Prime Numbers & Factorization Sums for Class 6 — Free CBSE Worksheet PDF with Answers

Think of prime numbers as the atoms of mathematics. Just like everything in the universe is built from atoms, every whole number greater than $1$ is either a prime number or can be broken down into a product of primes. So $12 = 2 \times 2 \times 3$ and $45 = 3 \times 3 \times 5$. This breakdown is called prime factorisation, and it is the central idea of the Class 6 CBSE Prime Time chapter (Ganita Prakash Chapter 5).

A prime number has exactly two factors: $1$ and itself. The smallest prime is $2$, and it is also the only even prime. A composite number has more than two factors. The number $1$ is neither prime nor composite — it has only one factor, itself.

This worksheet has 60 questions across three levels. Level 1 covers identifying primes and composites, listing factors and multiples, and divisibility checks. Level 2 builds prime factorisation skills and HCF/LCM by listing. Level 3 handles HCF and LCM by prime factorisation, plus word problems involving bells, intervals, and arrangements.

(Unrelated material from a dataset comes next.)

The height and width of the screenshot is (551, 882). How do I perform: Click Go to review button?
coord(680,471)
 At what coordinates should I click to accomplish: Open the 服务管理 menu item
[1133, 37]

There are exactly 25 prime numbers below 100: $2, 3, 5, 7, 11, 13, 17, 19, 23, 29, 31, 37, 41, 43, 47, 53, 59, 61, 67, 71, 73, 79, 83, 89, 97$. The Sieve of Eratosthenes is the cleanest way to find them. Write down numbers $1$ to $100$. Cross out $1$ (not prime). Circle $2$, then cross out every multiple of $2$. Circle the next uncrossed number ($3$), then cross out every multiple of $3$. Repeat with $5$ and $7$. Whatever is left circled is prime.

Why does it stop at 7? Because $\sqrt{100} = 10$, and any composite number under 100 must have a factor under 10. Once you have crossed out multiples of all primes below 10 (which are $2, 3, 5, 7$), the remaining circled numbers are guaranteed prime. This is a CBSE Class 6 staple exercise.

To find the prime factorisation of $120$: split into any two factors, say $120 = 8 \times 15$. Then split each: $8 = 2 \times 4$ and $15 = 3 \times 5$. Continue: $4 = 2 \times 2$. Now all branches end in primes. Read off the leaves: $120 = 2 \times 2 \times 2 \times 3 \times 5 = 2^3 \times 3 \times 5$.

Whether you start by splitting $120$ as $2 \times 60$ or $10 \times 12$ or $8 \times 15$ does not matter. The prime factorisation is unique — every path leads to the same answer $2^3 \times 3 \times 5$. This is called the Fundamental Theorem of Arithmetic, and it is one of the most important ideas in number theory.

To find HCF (Highest Common Factor), write the prime factorisation of each number, then for every prime, take the smallest power that appears. For $24 = 2^3 \times 3$ and $36 = 2^2 \times 3^2$: HCF $= 2^2 \times 3 = 12$. (Smallest power of 2 is $2^2$; smallest power of 3 is $3^1$.)

To find LCM (Lowest Common Multiple), take the largest power of each prime that appears. For the same numbers: LCM $= 2^3 \times 3^2 = 72$. There is also a useful identity: HCF $\times$ LCM $=$ product of the two numbers. Check: $12 \times 72 = 864 = 24 \times 36$. Correct.

Word problem example: two bells ring at intervals of 15 minutes and 20 minutes. If both ring at 9:00 AM, when do they next ring together? Find LCM of 15 and 20: $15 = 3 \times 5$, $20 = 2^2 \times 5$, so LCM $= 2^2 \times 3 \times 5 = 60$. They both ring together every 60 minutes — next at 10:00 AM.